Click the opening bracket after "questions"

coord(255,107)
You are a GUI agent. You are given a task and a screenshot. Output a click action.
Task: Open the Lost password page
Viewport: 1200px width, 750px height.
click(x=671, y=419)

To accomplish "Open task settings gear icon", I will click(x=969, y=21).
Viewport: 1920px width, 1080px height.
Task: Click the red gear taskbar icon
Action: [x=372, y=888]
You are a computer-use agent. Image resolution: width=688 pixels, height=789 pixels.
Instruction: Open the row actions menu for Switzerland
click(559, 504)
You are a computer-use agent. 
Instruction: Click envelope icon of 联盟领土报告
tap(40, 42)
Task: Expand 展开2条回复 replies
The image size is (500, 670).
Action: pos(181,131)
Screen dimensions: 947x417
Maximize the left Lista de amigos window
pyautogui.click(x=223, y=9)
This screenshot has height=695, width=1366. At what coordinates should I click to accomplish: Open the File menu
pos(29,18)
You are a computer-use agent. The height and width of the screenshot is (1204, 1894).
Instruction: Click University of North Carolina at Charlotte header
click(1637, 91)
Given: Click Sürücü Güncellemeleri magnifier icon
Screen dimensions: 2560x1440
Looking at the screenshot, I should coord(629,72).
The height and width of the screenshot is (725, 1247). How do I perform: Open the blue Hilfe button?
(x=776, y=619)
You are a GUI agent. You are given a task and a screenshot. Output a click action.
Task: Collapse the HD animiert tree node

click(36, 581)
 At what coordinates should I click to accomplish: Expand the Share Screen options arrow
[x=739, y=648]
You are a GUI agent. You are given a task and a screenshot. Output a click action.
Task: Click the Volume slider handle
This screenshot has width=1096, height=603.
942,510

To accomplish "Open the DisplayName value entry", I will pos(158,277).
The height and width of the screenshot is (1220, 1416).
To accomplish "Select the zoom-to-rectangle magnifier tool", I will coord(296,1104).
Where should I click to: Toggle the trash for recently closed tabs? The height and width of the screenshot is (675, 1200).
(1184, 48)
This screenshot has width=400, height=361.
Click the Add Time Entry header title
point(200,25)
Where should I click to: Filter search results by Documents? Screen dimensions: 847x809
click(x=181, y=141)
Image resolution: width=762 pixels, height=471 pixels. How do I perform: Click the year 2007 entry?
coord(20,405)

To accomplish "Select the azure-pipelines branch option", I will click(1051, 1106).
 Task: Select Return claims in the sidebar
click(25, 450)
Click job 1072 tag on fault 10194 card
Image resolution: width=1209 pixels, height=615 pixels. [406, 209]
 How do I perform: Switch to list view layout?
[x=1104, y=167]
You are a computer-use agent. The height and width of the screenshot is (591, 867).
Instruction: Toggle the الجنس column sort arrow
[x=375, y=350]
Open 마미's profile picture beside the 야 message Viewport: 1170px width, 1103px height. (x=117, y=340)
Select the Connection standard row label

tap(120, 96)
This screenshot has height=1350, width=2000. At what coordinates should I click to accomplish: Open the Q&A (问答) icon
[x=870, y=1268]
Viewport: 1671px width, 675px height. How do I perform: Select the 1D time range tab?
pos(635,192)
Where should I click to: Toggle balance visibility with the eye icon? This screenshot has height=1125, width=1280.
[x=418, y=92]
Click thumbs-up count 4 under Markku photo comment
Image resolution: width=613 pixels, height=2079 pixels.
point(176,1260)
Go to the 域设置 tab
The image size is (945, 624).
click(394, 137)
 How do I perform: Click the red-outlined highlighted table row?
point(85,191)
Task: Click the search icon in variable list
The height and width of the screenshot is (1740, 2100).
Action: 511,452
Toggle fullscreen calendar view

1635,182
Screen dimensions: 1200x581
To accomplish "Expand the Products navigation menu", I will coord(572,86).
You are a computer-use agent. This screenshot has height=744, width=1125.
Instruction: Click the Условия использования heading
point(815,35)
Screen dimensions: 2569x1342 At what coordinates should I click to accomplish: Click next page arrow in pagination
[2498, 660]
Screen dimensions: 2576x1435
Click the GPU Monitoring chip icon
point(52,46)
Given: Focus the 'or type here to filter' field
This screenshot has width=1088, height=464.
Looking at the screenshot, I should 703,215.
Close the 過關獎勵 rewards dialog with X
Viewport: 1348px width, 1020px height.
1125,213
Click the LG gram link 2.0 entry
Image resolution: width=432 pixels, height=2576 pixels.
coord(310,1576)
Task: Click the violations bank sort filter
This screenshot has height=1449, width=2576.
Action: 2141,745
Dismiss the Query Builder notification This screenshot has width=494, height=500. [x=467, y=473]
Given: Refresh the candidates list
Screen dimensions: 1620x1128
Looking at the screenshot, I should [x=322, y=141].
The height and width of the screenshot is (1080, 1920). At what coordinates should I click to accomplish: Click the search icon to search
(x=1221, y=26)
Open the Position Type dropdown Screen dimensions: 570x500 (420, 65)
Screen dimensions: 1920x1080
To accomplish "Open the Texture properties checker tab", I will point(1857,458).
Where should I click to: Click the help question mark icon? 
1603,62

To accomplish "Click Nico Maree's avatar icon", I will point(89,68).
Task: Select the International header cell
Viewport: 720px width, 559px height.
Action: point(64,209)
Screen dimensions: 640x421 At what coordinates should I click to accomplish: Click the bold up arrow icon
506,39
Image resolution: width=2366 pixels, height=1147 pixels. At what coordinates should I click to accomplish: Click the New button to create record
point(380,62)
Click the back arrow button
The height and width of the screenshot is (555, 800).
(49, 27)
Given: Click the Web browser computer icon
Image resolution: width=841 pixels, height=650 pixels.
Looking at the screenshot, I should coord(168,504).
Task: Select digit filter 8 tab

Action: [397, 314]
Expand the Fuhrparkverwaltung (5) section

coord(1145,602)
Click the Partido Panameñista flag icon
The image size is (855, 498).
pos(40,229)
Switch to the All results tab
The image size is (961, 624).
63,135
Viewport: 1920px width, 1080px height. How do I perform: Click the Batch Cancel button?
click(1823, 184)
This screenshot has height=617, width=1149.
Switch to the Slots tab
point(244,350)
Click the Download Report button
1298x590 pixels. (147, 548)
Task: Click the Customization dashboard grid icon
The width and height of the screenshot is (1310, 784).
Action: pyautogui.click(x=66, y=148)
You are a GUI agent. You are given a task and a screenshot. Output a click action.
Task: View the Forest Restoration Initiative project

══════════

Reproduce every row above verbatim, from the first to the last.

Click the opening bracket after "questions"

coord(255,107)
You are a GUI agent. You are given a task and a screenshot. Output a click action.
Task: Open the Lost password page
Viewport: 1200px width, 750px height.
click(x=671, y=419)

To accomplish "Open task settings gear icon", I will click(x=969, y=21).
Viewport: 1920px width, 1080px height.
Task: Click the red gear taskbar icon
Action: [x=372, y=888]
You are a computer-use agent. Image resolution: width=688 pixels, height=789 pixels.
Instruction: Open the row actions menu for Switzerland
click(559, 504)
You are a computer-use agent. 
Instruction: Click envelope icon of 联盟领土报告
tap(40, 42)
Task: Expand 展开2条回复 replies
The image size is (500, 670).
Action: pos(181,131)
Screen dimensions: 947x417
Maximize the left Lista de amigos window
pyautogui.click(x=223, y=9)
This screenshot has height=695, width=1366. At what coordinates should I click to accomplish: Open the File menu
pos(29,18)
You are a computer-use agent. The height and width of the screenshot is (1204, 1894).
Instruction: Click University of North Carolina at Charlotte header
click(1637, 91)
Given: Click Sürücü Güncellemeleri magnifier icon
Screen dimensions: 2560x1440
Looking at the screenshot, I should coord(629,72).
The height and width of the screenshot is (725, 1247). How do I perform: Open the blue Hilfe button?
(x=776, y=619)
You are a GUI agent. You are given a task and a screenshot. Output a click action.
Task: Collapse the HD animiert tree node

click(36, 581)
 At what coordinates should I click to accomplish: Expand the Share Screen options arrow
[x=739, y=648]
You are a GUI agent. You are given a task and a screenshot. Output a click action.
Task: Click the Volume slider handle
This screenshot has width=1096, height=603.
942,510

To accomplish "Open the DisplayName value entry", I will pos(158,277).
The height and width of the screenshot is (1220, 1416).
To accomplish "Select the zoom-to-rectangle magnifier tool", I will coord(296,1104).
Where should I click to: Toggle the trash for recently closed tabs? The height and width of the screenshot is (675, 1200).
(1184, 48)
This screenshot has width=400, height=361.
Click the Add Time Entry header title
point(200,25)
Where should I click to: Filter search results by Documents? Screen dimensions: 847x809
click(x=181, y=141)
Image resolution: width=762 pixels, height=471 pixels. How do I perform: Click the year 2007 entry?
coord(20,405)

To accomplish "Select the azure-pipelines branch option", I will click(1051, 1106).
 Task: Select Return claims in the sidebar
click(25, 450)
Click job 1072 tag on fault 10194 card
Image resolution: width=1209 pixels, height=615 pixels. [406, 209]
 How do I perform: Switch to list view layout?
[x=1104, y=167]
You are a computer-use agent. The height and width of the screenshot is (591, 867).
Instruction: Toggle the الجنس column sort arrow
[x=375, y=350]
Open 마미's profile picture beside the 야 message Viewport: 1170px width, 1103px height. (x=117, y=340)
Select the Connection standard row label

tap(120, 96)
This screenshot has height=1350, width=2000. At what coordinates should I click to accomplish: Open the Q&A (问答) icon
[x=870, y=1268]
Viewport: 1671px width, 675px height. How do I perform: Select the 1D time range tab?
pos(635,192)
Where should I click to: Toggle balance visibility with the eye icon? This screenshot has height=1125, width=1280.
[x=418, y=92]
Click thumbs-up count 4 under Markku photo comment
Image resolution: width=613 pixels, height=2079 pixels.
point(176,1260)
Go to the 域设置 tab
The image size is (945, 624).
click(394, 137)
 How do I perform: Click the red-outlined highlighted table row?
point(85,191)
Task: Click the search icon in variable list
The height and width of the screenshot is (1740, 2100).
Action: 511,452
Toggle fullscreen calendar view

1635,182
Screen dimensions: 1200x581
To accomplish "Expand the Products navigation menu", I will coord(572,86).
You are a computer-use agent. This screenshot has height=744, width=1125.
Instruction: Click the Условия использования heading
point(815,35)
Screen dimensions: 2569x1342 At what coordinates should I click to accomplish: Click next page arrow in pagination
[2498, 660]
Screen dimensions: 2576x1435
Click the GPU Monitoring chip icon
point(52,46)
Given: Focus the 'or type here to filter' field
This screenshot has width=1088, height=464.
Looking at the screenshot, I should 703,215.
Close the 過關獎勵 rewards dialog with X
Viewport: 1348px width, 1020px height.
1125,213
Click the LG gram link 2.0 entry
Image resolution: width=432 pixels, height=2576 pixels.
coord(310,1576)
Task: Click the violations bank sort filter
This screenshot has height=1449, width=2576.
Action: 2141,745
Dismiss the Query Builder notification This screenshot has width=494, height=500. [x=467, y=473]
Given: Refresh the candidates list
Screen dimensions: 1620x1128
Looking at the screenshot, I should [x=322, y=141].
The height and width of the screenshot is (1080, 1920). At what coordinates should I click to accomplish: Click the search icon to search
(x=1221, y=26)
Open the Position Type dropdown Screen dimensions: 570x500 (420, 65)
Screen dimensions: 1920x1080
To accomplish "Open the Texture properties checker tab", I will point(1857,458).
Where should I click to: Click the help question mark icon? 
1603,62

To accomplish "Click Nico Maree's avatar icon", I will point(89,68).
Task: Select the International header cell
Viewport: 720px width, 559px height.
Action: point(64,209)
Screen dimensions: 640x421 At what coordinates should I click to accomplish: Click the bold up arrow icon
506,39
Image resolution: width=2366 pixels, height=1147 pixels. At what coordinates should I click to accomplish: Click the New button to create record
point(380,62)
Click the back arrow button
The height and width of the screenshot is (555, 800).
(49, 27)
Given: Click the Web browser computer icon
Image resolution: width=841 pixels, height=650 pixels.
Looking at the screenshot, I should coord(168,504).
Task: Select digit filter 8 tab

Action: [397, 314]
Expand the Fuhrparkverwaltung (5) section

coord(1145,602)
Click the Partido Panameñista flag icon
The image size is (855, 498).
pos(40,229)
Switch to the All results tab
The image size is (961, 624).
63,135
Viewport: 1920px width, 1080px height. How do I perform: Click the Batch Cancel button?
click(1823, 184)
This screenshot has height=617, width=1149.
Switch to the Slots tab
point(244,350)
Click the Download Report button
1298x590 pixels. (147, 548)
Task: Click the Customization dashboard grid icon
The width and height of the screenshot is (1310, 784).
Action: pyautogui.click(x=66, y=148)
You are a GUI agent. You are given a task and a screenshot. Output a click action.
Task: View the Forest Restoration Initiative project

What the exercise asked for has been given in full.